In general, though, how we express the preconditions, postconditions, and loop invariants has a big influence on whether Verus and the SMT solver succeed automatically. Suppose, for example, that we had written the sortedness condition (in the precondition and loop invariant) as:
forall|i: int| 0 <= i < v.len() - 1 ==> #[trigger] v[i] <= v[i + 1]
instead of:
forall|i: int, j: int| 0 <= i <= j < v.len() ==> v[i] <= v[j]
As discussed in a previous section,
the trigger v[i] in combination with v[i] <= v[i + 1] leads to a matching loop,
which can send the SMT solver into an infinite loop.
This is, in fact, exactly what happens:
error: while loop: Resource limit (rlimit) exceeded; consider rerunning with --profile for more details
|
| / while i1 != i2
| | invariant
| | i2 < v.len(),
| | exists|i: int| i1 <= i <= i2 && k == v[i],
|
| | }
| | }
| |_____^
Even if the SMT solver had avoided the infinite loop, though,
it’s hard to see how it could have succeeded automatically.
As discussed above, a crucial step involves instantiating
i = i_witness and j = ix to learn something about v[i_witness] <= v[ix].
This simply isn’t a possible instantiation when there’s only one variable i
in the forall expression.
Learning something about v[i_witness] <= v[ix] would require chaining together
an arbitrarily long sequence of v[i] <= v[i + 1] steps to get from
i_witness to i_witness + 1 to i_witness + 2 all the way to ix.

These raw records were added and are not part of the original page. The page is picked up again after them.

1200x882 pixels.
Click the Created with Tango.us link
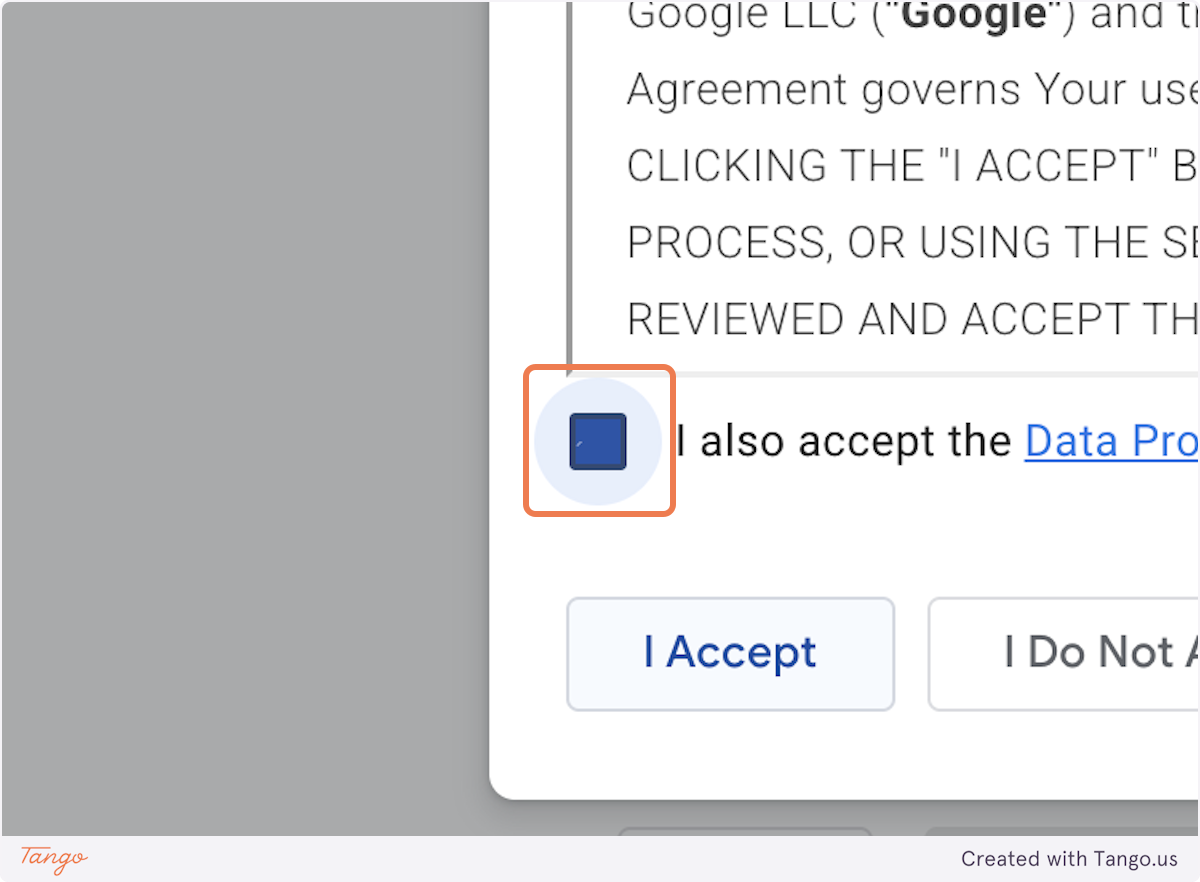click(1068, 859)
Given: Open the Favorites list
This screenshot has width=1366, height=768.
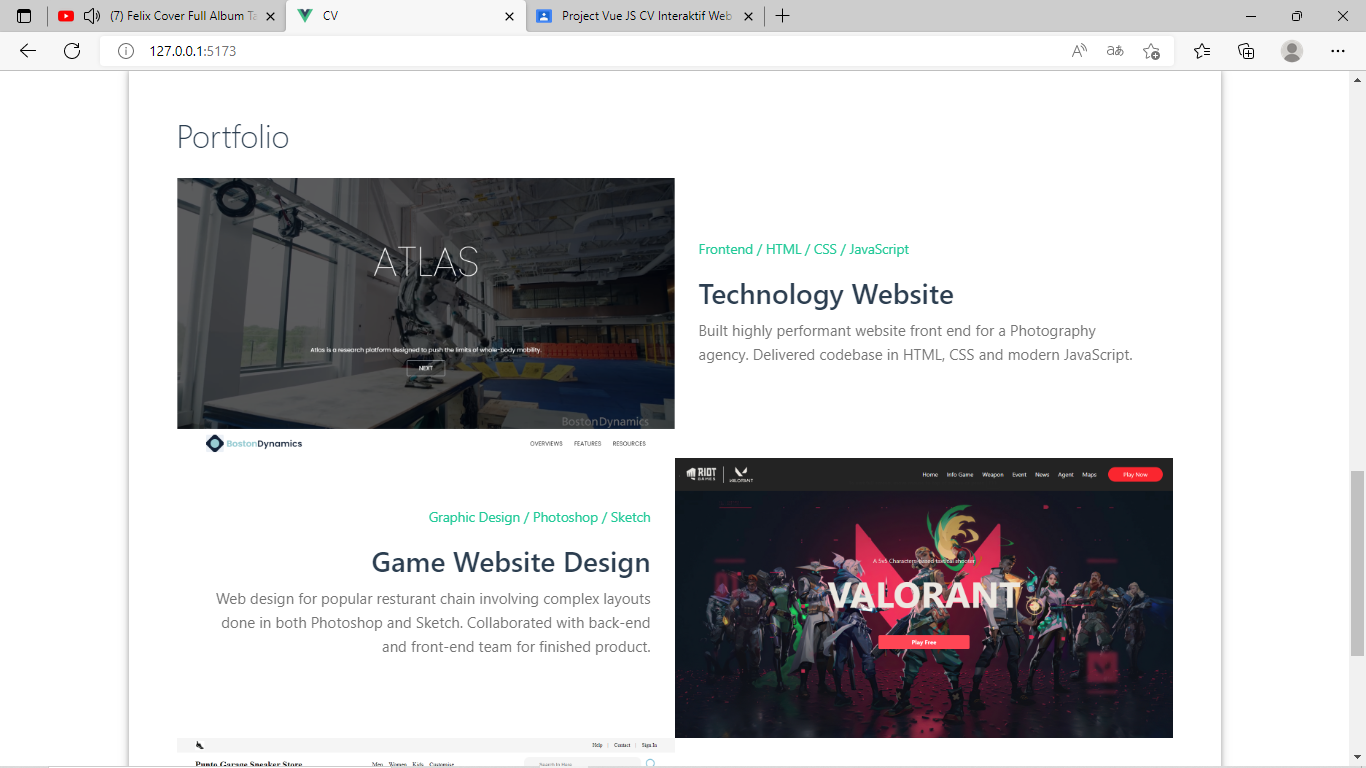Looking at the screenshot, I should [x=1202, y=51].
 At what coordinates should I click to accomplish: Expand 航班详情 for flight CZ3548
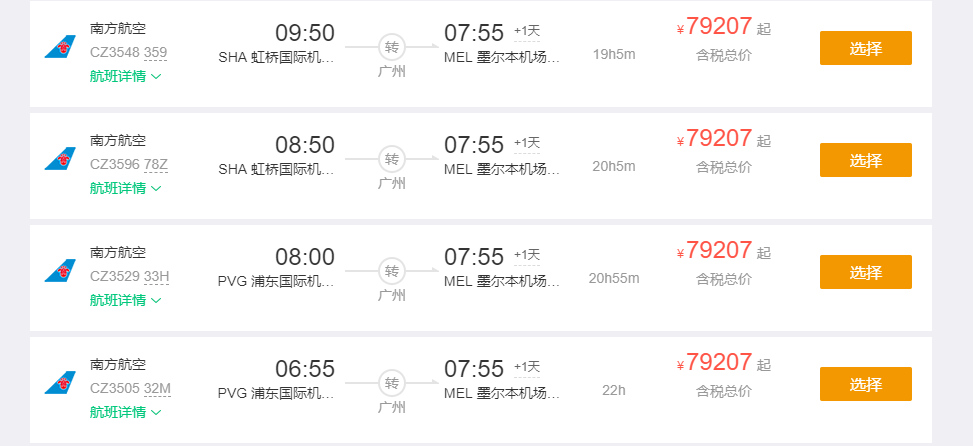pos(125,76)
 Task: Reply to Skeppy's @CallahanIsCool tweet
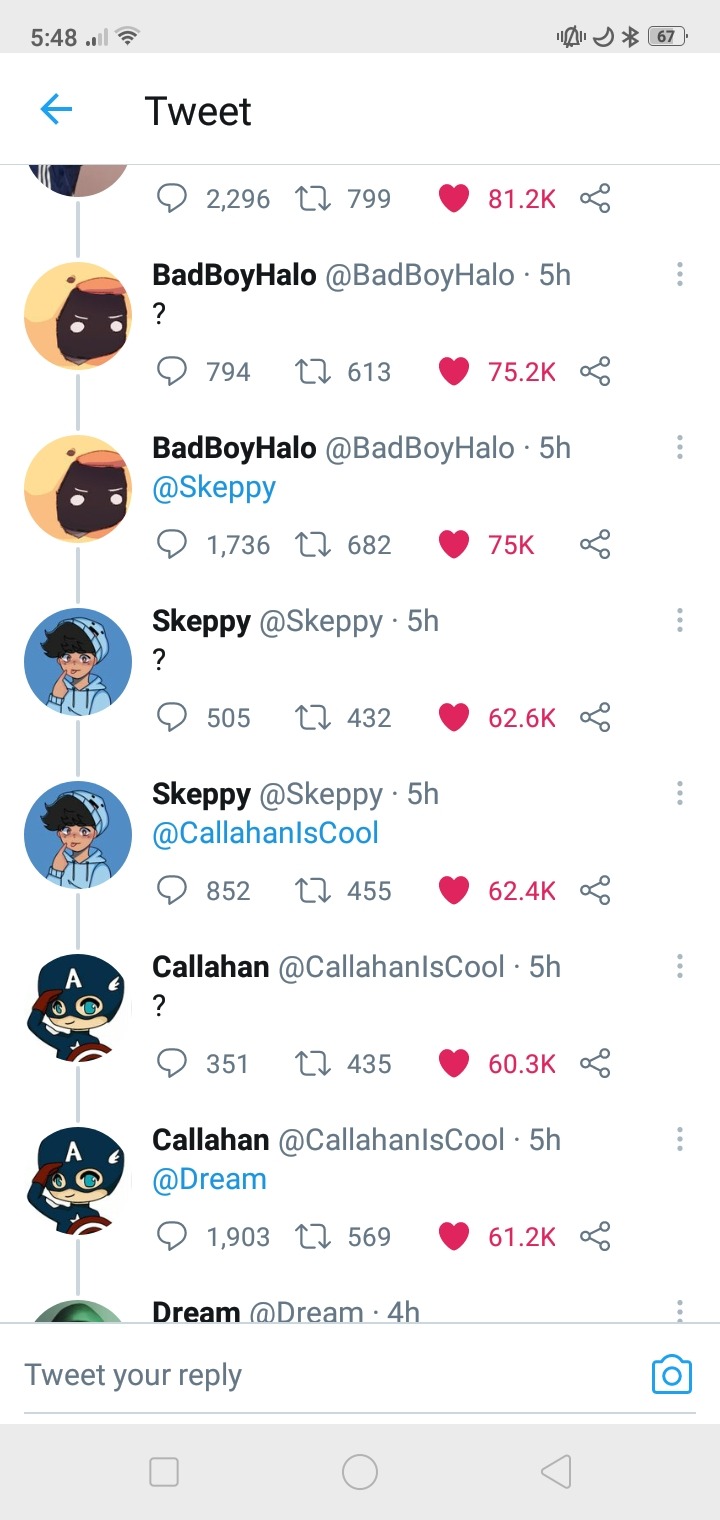pyautogui.click(x=172, y=891)
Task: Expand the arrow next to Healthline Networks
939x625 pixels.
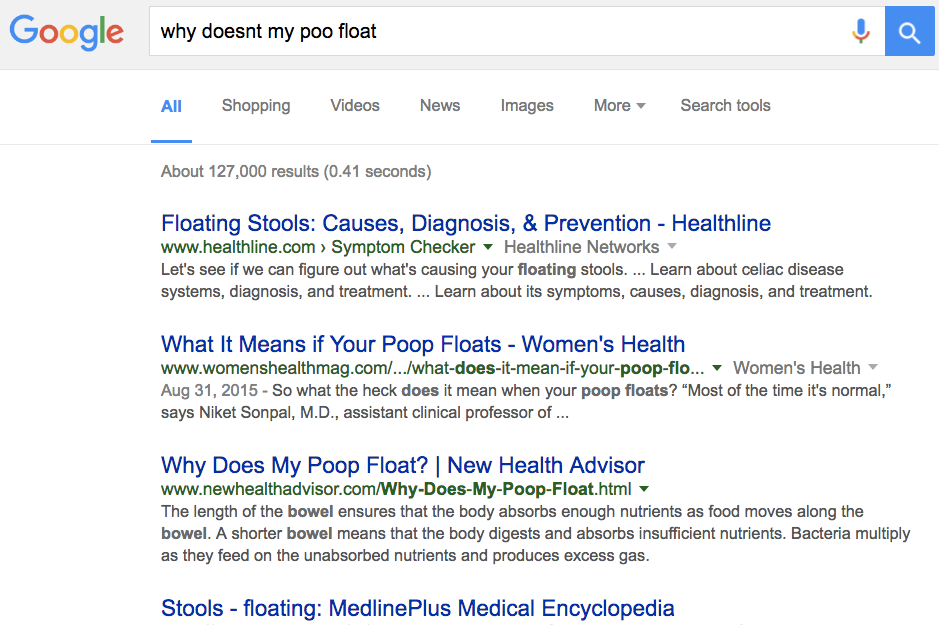Action: (673, 247)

This would require a separate proof by induction.
Intuitively, the expression v[i] <= v[j]
is better suited than v[i] <= v[i + 1]
to an algorithm like binary search that takes large steps from one index to another,
because i and j can be arbitrarily far apart,
whereas i and i + 1 are only one element apart.
When the SMT automation fails, it’s often tempting to immediately start adding asserts,
lemmas, proofs by induction, etc., until the proof succeeds.
Given enough manual effort, we could probably finish a proof of binary search with the problematic
v[i] <= v[i + 1] definition of sortedness.
But this would be a mistake;
it’s better to structure the definitions in a way that helps the automation succeed
without so much manual effort.
If you find yourself writing a long manual proof,
it’s worth stepping back and figuring out why the automation is failing;
maybe a change of definitions can fix the failure in the automation.
After all, if your car breaks down, it’s usually better to fix the car than to push it.